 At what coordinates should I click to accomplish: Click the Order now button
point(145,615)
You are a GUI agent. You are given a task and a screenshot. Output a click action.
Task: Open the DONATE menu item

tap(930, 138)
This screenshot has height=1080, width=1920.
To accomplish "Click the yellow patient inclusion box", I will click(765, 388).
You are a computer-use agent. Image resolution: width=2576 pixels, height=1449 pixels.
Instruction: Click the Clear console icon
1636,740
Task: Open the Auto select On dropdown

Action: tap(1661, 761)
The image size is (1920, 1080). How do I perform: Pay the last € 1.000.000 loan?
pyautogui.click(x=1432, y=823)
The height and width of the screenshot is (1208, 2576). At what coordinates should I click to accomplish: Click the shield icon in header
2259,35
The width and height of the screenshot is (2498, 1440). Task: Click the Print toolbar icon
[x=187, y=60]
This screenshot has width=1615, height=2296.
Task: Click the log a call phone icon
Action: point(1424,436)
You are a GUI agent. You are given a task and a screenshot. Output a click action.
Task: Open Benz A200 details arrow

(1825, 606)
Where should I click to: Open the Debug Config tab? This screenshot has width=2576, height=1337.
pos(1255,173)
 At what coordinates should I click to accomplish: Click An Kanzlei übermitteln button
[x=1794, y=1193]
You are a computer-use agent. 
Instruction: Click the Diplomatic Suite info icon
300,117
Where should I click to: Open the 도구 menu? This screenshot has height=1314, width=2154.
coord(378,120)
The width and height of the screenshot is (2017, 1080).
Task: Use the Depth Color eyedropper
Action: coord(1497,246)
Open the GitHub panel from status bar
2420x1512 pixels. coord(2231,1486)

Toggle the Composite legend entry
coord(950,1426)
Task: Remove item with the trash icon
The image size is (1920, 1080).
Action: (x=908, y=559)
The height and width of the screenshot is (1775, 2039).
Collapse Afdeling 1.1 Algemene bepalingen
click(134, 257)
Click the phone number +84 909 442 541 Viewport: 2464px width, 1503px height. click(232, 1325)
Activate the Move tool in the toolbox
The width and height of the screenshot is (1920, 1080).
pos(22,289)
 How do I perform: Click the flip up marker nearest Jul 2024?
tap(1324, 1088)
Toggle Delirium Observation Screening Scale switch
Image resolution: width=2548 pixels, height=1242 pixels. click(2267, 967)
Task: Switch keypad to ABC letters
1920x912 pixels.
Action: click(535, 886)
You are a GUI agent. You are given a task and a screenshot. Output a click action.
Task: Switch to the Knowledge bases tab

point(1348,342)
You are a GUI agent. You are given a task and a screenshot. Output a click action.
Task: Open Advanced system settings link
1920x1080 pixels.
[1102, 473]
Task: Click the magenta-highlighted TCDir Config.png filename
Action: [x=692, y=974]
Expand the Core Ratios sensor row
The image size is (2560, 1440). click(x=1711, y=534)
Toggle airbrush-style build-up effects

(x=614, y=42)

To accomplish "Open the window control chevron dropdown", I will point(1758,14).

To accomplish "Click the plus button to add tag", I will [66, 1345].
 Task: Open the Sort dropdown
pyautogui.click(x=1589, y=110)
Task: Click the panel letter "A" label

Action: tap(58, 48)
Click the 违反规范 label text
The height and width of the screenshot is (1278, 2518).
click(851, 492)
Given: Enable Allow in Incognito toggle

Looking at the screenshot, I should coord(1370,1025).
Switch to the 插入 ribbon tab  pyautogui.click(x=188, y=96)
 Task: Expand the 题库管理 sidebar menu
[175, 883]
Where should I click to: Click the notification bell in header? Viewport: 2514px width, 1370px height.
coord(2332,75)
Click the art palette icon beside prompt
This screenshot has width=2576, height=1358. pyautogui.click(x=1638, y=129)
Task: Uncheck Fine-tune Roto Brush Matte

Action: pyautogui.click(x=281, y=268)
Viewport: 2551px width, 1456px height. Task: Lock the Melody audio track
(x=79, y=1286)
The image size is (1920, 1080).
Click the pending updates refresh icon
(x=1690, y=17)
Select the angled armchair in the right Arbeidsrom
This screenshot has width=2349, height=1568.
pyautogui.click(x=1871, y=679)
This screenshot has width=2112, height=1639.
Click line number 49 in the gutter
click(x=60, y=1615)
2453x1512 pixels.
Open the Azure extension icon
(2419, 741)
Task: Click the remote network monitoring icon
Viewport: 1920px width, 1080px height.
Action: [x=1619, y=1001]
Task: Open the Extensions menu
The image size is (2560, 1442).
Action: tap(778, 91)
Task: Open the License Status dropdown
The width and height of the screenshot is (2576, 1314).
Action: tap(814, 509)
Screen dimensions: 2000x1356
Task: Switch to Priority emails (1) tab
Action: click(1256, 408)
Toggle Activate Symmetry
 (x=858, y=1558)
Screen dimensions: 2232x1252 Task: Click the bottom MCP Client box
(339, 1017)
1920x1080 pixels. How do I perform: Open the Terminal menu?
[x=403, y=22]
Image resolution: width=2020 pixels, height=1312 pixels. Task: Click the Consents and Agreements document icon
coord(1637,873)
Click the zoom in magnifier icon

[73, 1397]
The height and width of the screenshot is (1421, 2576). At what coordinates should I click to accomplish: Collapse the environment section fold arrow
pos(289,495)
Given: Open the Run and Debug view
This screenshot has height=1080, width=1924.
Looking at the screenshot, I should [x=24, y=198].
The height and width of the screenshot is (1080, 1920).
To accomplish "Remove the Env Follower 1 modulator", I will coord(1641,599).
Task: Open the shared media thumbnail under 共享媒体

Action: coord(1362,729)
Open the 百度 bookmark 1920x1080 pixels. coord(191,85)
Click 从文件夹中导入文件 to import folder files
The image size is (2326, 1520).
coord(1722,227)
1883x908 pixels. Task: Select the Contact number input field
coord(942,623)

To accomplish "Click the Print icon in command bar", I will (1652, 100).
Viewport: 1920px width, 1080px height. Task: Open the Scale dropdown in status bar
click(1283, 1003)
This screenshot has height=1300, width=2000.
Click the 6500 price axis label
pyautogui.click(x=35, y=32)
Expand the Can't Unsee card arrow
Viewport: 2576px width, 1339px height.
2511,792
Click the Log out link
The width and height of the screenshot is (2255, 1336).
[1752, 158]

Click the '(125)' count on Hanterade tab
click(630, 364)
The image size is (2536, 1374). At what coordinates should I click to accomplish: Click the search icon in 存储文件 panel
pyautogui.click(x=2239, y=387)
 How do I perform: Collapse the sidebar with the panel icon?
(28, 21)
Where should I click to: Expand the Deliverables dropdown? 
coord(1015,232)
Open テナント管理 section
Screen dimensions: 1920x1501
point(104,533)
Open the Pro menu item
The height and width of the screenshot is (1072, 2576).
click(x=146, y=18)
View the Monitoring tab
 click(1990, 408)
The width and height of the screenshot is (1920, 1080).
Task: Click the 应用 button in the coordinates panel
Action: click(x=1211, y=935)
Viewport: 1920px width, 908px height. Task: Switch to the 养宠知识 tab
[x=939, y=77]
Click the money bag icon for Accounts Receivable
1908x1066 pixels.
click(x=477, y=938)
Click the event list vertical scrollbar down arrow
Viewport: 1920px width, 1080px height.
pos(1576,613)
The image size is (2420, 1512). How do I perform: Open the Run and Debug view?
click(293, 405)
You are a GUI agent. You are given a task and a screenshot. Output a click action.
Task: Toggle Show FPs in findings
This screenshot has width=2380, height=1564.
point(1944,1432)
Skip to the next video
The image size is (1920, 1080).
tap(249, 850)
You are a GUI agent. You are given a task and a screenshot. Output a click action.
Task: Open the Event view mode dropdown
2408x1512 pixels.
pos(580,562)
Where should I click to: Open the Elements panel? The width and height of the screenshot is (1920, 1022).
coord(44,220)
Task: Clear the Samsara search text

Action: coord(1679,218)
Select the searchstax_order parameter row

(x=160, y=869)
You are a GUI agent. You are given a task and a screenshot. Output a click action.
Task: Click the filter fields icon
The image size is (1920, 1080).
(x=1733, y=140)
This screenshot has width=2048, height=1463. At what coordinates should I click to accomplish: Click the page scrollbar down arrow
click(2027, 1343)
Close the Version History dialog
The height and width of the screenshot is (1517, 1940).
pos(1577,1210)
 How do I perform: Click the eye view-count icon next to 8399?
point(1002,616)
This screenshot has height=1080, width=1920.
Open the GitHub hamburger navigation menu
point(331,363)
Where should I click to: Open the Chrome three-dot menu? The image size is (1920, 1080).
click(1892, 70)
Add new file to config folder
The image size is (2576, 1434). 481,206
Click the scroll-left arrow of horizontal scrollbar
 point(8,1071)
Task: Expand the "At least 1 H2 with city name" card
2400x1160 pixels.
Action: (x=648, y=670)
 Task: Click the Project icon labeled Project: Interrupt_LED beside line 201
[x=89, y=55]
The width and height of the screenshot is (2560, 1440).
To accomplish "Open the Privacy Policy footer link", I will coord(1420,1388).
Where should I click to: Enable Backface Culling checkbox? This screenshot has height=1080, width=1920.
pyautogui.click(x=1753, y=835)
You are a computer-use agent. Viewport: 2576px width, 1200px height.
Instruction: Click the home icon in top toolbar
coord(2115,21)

____________________

Write out the records exactly, starting at the first line and stopping after the line that contains "You are a computer-use agent. Image".

ANSWER BELOW:
 At what coordinates should I click to accomplish: Click the Order now button
point(145,615)
You are a GUI agent. You are given a task and a screenshot. Output a click action.
Task: Open the DONATE menu item

tap(930, 138)
This screenshot has height=1080, width=1920.
To accomplish "Click the yellow patient inclusion box", I will click(765, 388).
You are a computer-use agent. Image resolution: width=2576 pixels, height=1449 pixels.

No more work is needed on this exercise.